Black Bean Soup
|Dry black beans||1 Pound, rinsed and soak overnight in water|
|Water||8 Cup (128 tbs)|
|Onion||1 Large, finely chopped to make 1 cup|
|Carrots||2 Medium, finely chopped to make 1 cup|
|Garlic||2 Clove (10 gm), minced|
|Butter/Margarine||1⁄4 Cup (4 tbs)|
|Canned tomatoes||16 Ounce, cut up (1 Can)|
|Worcestershire sauce||2 Tablespoon|
|Hard-cooked eggs||2 , sliced|
1. In large saucepan combine beans and water, bring the mixture to boil; reduce heat and simmer 2 minutes.

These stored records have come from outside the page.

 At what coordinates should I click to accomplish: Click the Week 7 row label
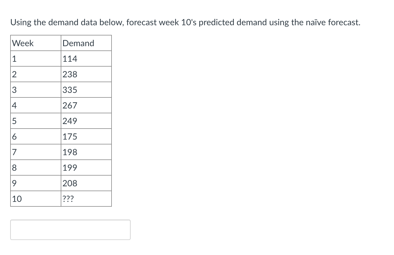(35, 152)
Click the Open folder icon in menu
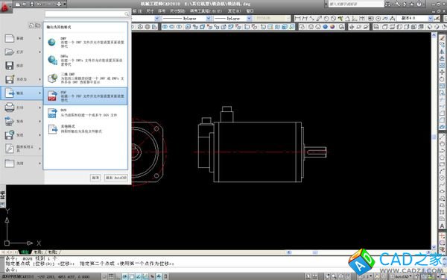 click(10, 52)
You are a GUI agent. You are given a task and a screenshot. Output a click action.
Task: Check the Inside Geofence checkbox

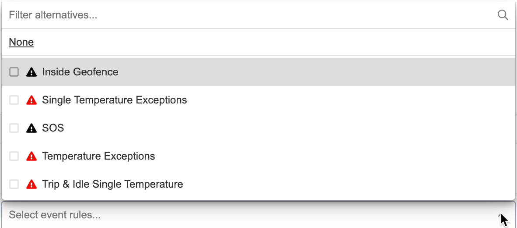point(14,72)
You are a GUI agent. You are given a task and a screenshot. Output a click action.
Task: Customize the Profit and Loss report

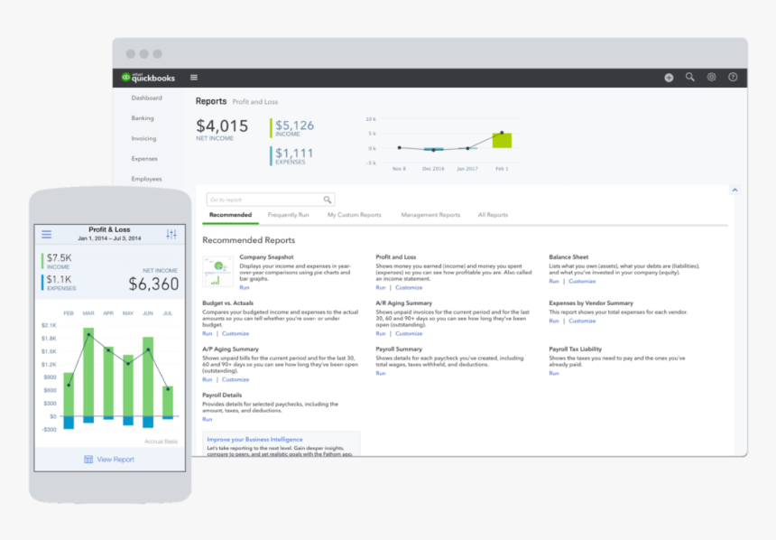(x=409, y=287)
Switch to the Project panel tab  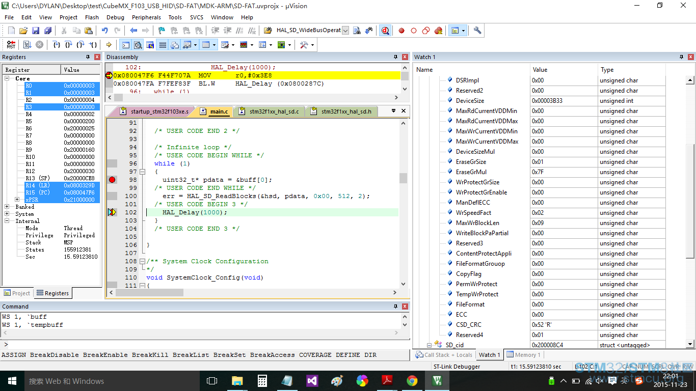(17, 293)
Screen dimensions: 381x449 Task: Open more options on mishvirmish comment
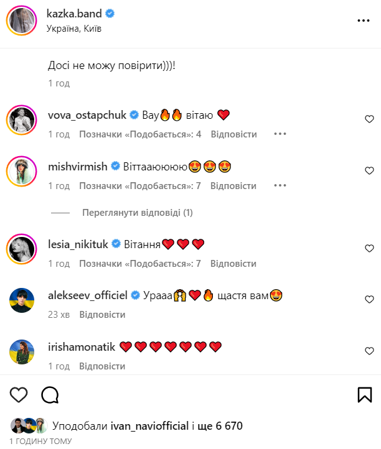point(280,185)
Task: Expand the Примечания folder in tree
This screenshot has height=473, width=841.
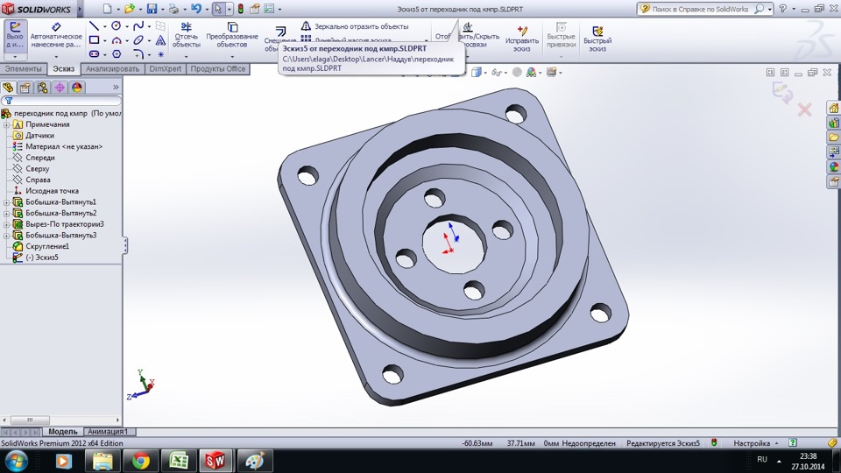Action: tap(6, 124)
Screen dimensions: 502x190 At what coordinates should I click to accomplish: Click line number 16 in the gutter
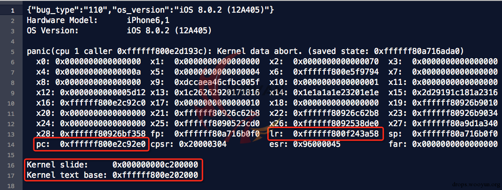click(x=10, y=165)

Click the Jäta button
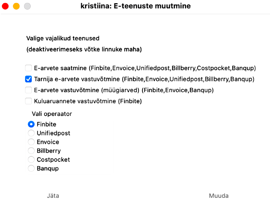pos(53,196)
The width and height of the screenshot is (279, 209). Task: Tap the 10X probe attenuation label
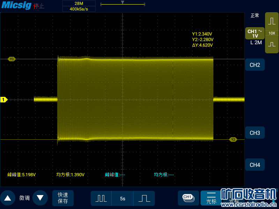pos(272,33)
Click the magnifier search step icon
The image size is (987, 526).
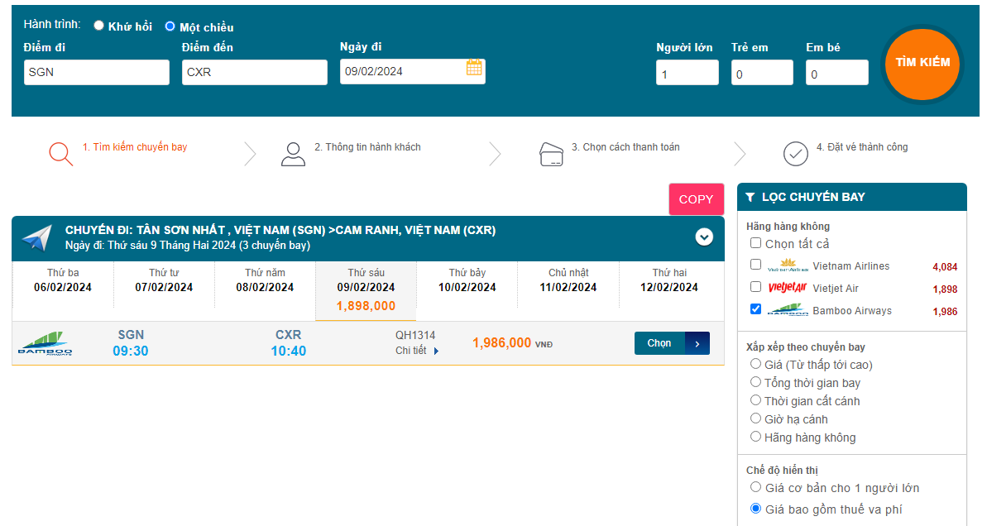click(60, 154)
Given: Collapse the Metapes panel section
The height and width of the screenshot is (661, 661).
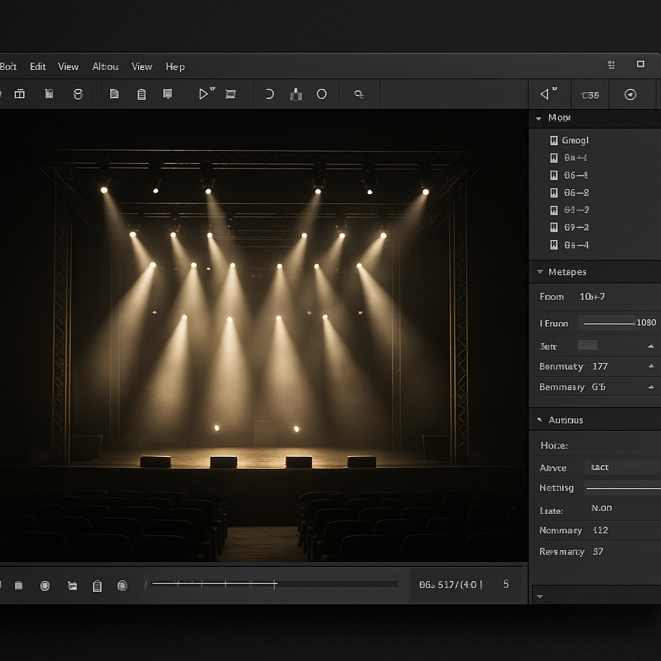Looking at the screenshot, I should 540,272.
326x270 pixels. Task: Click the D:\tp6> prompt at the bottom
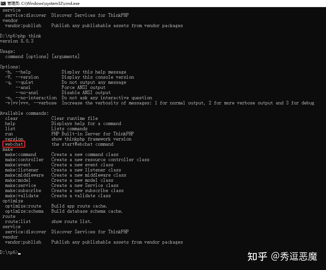coord(8,252)
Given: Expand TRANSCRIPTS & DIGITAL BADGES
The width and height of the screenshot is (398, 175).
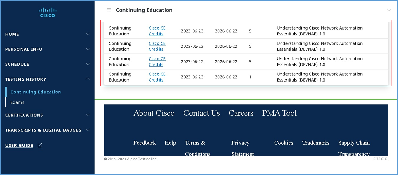Looking at the screenshot, I should [88, 130].
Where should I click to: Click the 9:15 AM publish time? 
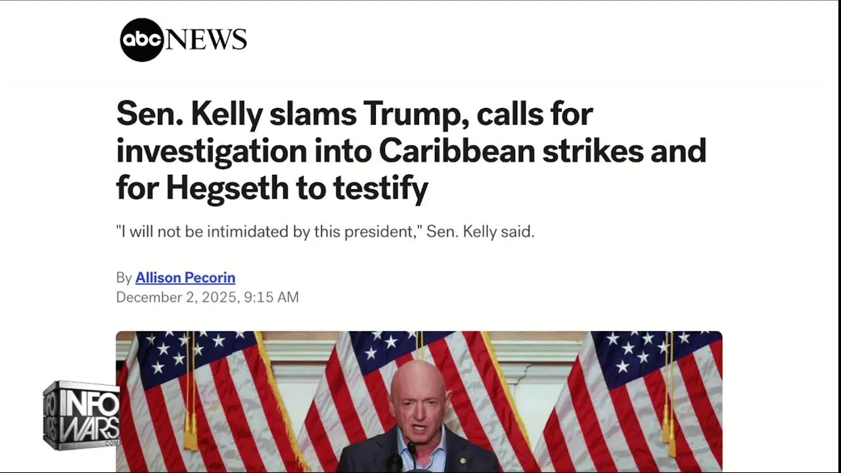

2. Remove from heat and cover and let it stand for about 1 hour but do not drain.
3. In a saucepan cook onion, carrots, and garlic in butter or margarine till onion is tender and translucent,
4. Stir in beans and liquid, un-drained tomatoes, Worcestershire, salt, pepper, and bay leaf; cover and simmer for about 3 hours or till beans are done.
5. Remove and discard bay leaf.
6. Mash beans slightly before arranging into individual serving bowl.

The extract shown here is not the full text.